From the last few paragraphs, you may think that I do not have a high opinion of the integrity of our judges. This is not correct. The courts are there to resolve disputes without violence. Since the vast majority of the people in this country are either US citizens or residents, judges are correct to assume that everyone that comes before them are under the exclusive jurisdiction of Congress. It is up to the Citizen to challenge the jurisdiction of an admiralty court.
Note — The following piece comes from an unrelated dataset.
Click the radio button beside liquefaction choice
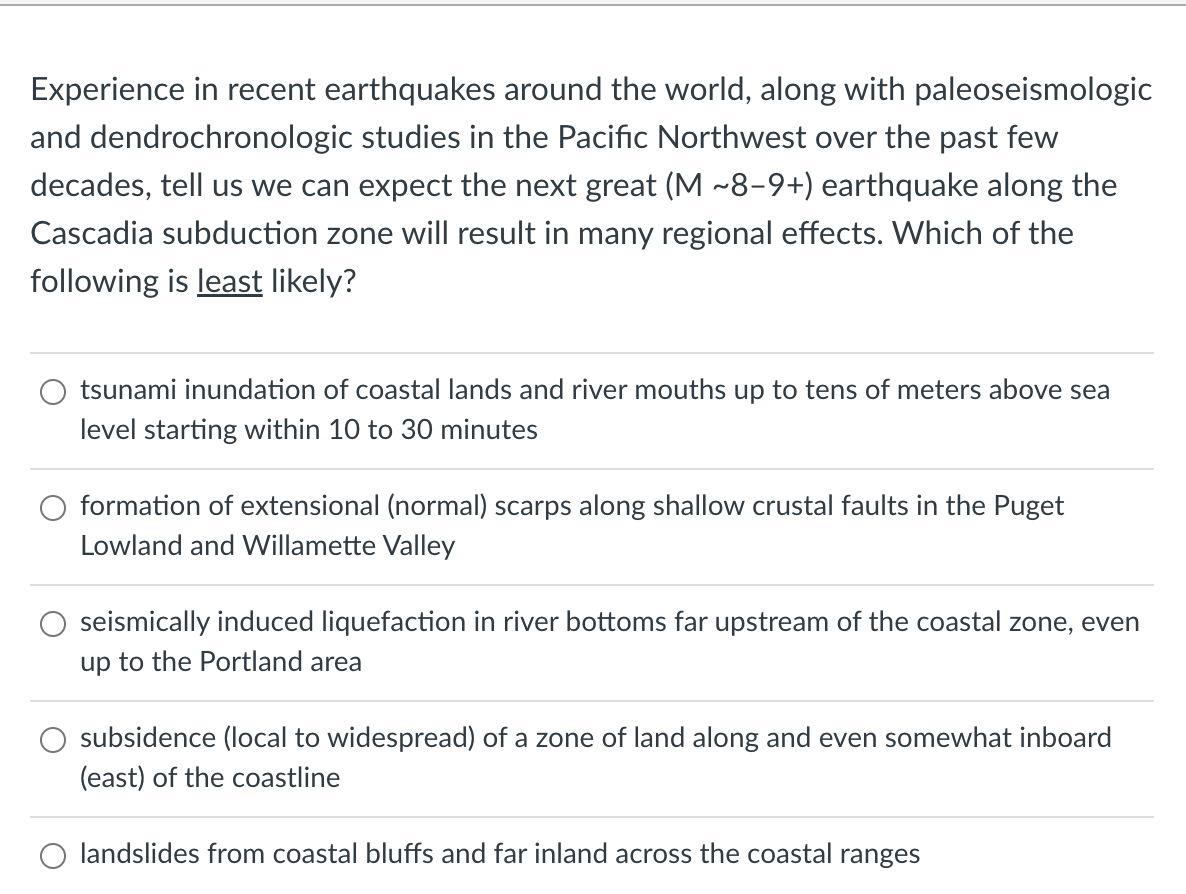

So if you are a state Citizen and you take precautions of not making it easy for the federal government to make the presumption that you are involved in an international contract, such as Federal Reserve Notes, then you will not be able to be charged with any statutory offenses. You will be able to do anything you wish, so long as you do not use force or fraud and you live with the consequences of your actions.